Data science relies on the availability of large volumes of data, commonly known as "big data." Big data comes from various sources such as recommender algorithms, genomic data, and medicine. For instance, Netflix's recommendation system utilizes historical viewing data, while Google Translate uses translations of books in various languages. Tech giants have built business models around data. They provide free services to users and monetize the data by selling it to advertisers. Amassing vast amounts of data enables more statistically significant insights and is often more cost-effective than selectively retaining data. Big data is characterized by the "4 V's":
- Volume (the quantity of data)
- Velocity (the speed of data inflow)
- Variety (the range of data types and sources)
- Veracity (the accuracy and reliability of data).

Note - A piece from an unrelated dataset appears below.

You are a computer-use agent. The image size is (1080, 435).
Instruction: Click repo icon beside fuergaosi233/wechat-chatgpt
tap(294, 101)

Handling big data effectively requires:
- Automatic parallelization and distribution of data processing
- Fault tolerance
- Status and monitoring tools
- Clean programming abstractions
The MapReduce programming model, introduced by Google in 2004, allows application programs to be written using high-level operations on immutable data. The runtime system handles scheduling, load balancing, communication, and fault tolerance.
- In Map phase, individual elements are outputted to one or more
<key, value>pairs. - In the Reduce phase, the values with the same key are reduced to a single value.
The map function is stateless and its output depends only on the specific word received as input: reducers receive an immutable list (iterator) of values associated with each key. This ensures that the data is read sequentially from the disk only once. Designing an algorithm that updates data only once and avoids excessive state storage can result in improved performance in the given context. Typical applications involve:
- Sequences of map and reduce steps
- Data transformations
- Iterations until convergence (e.g., Google PageRank)
Strengths of MapReduce are:
- Simplified programming model
- Automated management of complex tasks (allocation, synchronization, etc.)
- Versatility
- Suitability for large-scale data analysis
Limitations of MapReduce are:
- Higher overhead compared to High-Performance Computing (HPC)
- Inherent performance constraints
- Rigid structure; each step must complete before the next begins
MapReduce platforms provide us many functionalities:
- Scheduling: Efficient allocation of tasks to mappers and reducers, with consideration for data locality. The master node is responsible for scheduling tasks, monitoring their execution, and reassigning tasks in case of worker node failures.
- Data distribution: Optimization of data transfer from mappers to reducers to minimize network bandwidth consumption. The Google File System (GFS) uses a block-based approach to store data files by dividing them into 64MB blocks. Each block is then replicated and stored on three different machines. GFS avoids limitations caused by rack switches and enables a higher read rate by considering location of these replicas and taking into account data distribution.
- Fault tolerance: MapReduce handles transparently node failures by re-executing failed tasks. The master node monitors worker nodes and reassigns tasks as necessary.
Over the last decade, the MapReduce framework has undergone several advancements with an introduction of new dataflow abstractions. Recent improvements in big data processing include:
- Support for complex transformation graphs
- Transition from batch to stream processing
- Shift towards in-memory and hybrid processing methods
Key features of modern platforms:
- arbitrary number of stages join, filter, groupBy besides map and reduce
- Caching intermediate results if reused multiple times.
- Apache Spark adopts a scheduling approach which is focused on "data parallelism". This optimize throughput, reduce overhead and eventually compress data. The scheduling approach of Spark simplifies load balancing. Spark can perform in-memory processing and supports arbitrary acyclic graphs of transformations, which can lead to faster execution times compared to the on-disk batch processing of MapReduce.
- Apache Flink adopts a pipelined approach which basically means "task parallelism". This makes Flink ideal for stream processing because its lower latency approach. Load balancing is basically impossible since everything is statically decided when the job is deployed and there isn't scheduling.
- Elasticity refers to the ability to adjust resource usage dynamically. Elasticity is about scaling the resources to meet the demands, while load balancing is about efficiently distributing the workload across the available resources. Elasticity is better supported by systems with dynamic scheduling (like Spark) than by pipelined approaches, because scheduling decisions take place at runtime while elasticity in pipelined approaches is not possible.
- Fault tolerance in Big Data processing platforms is achieved in 2 ways:
- if the processing is scheduled: Re-scheduling and re-compute if a node fails.
- if the processing is pipelined: checkpointing to a distributed file system is the way.
MapReduce can be still an appropriate choice for simple batch processing tasks, where the overhead of Spark's in-memory processing or Flink's streaming capabilities is not justified.